UPDATE (2:30 pm): The Menil Collection has sent Texas Monthly a statement from Director Josef Helfenstein clarifying its decision to have the tree removed. According to Helfenstein, the art work was not de-accessioned, and it remains a part of the museum’s collection. However, the tree has been removed and is no longer on the premises at the museum. Here’s Helfenstein’s statement in full:

The Menil Collection and the Art Guys removed the work The Art Guys Marry a Plant from the grounds where it has been on view since 2011.  The Menil Collection wishes to make clear that it has not de-accessioned the work, nor has it taken any steps toward de-accessioning the work, which continues to be a part of the institution’s collection.

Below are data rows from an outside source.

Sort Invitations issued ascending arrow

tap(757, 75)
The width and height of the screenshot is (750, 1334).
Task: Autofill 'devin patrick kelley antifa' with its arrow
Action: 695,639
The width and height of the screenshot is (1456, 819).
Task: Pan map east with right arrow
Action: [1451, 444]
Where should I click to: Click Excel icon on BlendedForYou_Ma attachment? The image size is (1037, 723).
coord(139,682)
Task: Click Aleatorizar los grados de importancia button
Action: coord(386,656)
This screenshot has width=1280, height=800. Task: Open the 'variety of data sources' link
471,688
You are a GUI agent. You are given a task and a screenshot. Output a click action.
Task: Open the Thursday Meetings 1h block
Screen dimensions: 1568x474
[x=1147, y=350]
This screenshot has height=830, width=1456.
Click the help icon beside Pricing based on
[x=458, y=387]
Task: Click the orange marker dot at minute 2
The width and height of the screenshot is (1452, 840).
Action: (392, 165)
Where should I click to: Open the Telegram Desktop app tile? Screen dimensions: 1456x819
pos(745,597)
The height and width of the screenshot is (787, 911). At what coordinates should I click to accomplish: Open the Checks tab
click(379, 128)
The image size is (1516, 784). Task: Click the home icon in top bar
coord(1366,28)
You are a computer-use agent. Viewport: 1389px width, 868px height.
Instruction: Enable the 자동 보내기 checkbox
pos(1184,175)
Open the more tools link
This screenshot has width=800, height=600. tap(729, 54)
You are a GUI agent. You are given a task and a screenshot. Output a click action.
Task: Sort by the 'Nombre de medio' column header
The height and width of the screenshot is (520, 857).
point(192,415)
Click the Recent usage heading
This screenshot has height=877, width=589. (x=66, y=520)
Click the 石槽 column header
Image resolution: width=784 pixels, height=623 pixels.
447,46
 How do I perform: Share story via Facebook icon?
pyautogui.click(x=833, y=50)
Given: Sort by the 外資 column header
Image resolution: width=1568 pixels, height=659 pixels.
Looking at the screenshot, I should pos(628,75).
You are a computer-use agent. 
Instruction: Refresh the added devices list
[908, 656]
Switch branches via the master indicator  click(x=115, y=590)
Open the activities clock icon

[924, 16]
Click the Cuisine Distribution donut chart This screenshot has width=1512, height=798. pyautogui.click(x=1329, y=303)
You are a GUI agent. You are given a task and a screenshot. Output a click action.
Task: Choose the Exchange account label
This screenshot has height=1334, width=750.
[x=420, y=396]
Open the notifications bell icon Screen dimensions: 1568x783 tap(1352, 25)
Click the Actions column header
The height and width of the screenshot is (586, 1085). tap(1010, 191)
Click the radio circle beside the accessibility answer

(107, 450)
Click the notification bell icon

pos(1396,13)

Like any art museum, the Menil Collection reserves the right to relocate works on display or to remove works from display.  After damage occurred to the part of the work that is a living tree, the Menil felt it necessary to move The Art Guys Marry a Plant and discussed this proposal with the artists, who stated that they would instead prefer for the work to be put into their possession. The Menil has honored this request.

The Menil is fully aware of the intense responses that have arisen regarding this work. The Menil has engaged in numerous discussions with parties who have felt injured or offended because the work was being displayed, and parties who have felt injured or offended because the work has been vandalized and might not be displayed. The Menil has preferred to conduct these conversations in private.

The Menil seeks to engage in a vigorous conversation about contemporary works of art and their subjects.  We exhibit sometimes controversial works and organize public discussions of the issues they raise, including same-sex love and gender identity. In this regard, we are proud to be presenting the current exhibition The Progress of Love and the forthcoming exhibition Forrest Bess.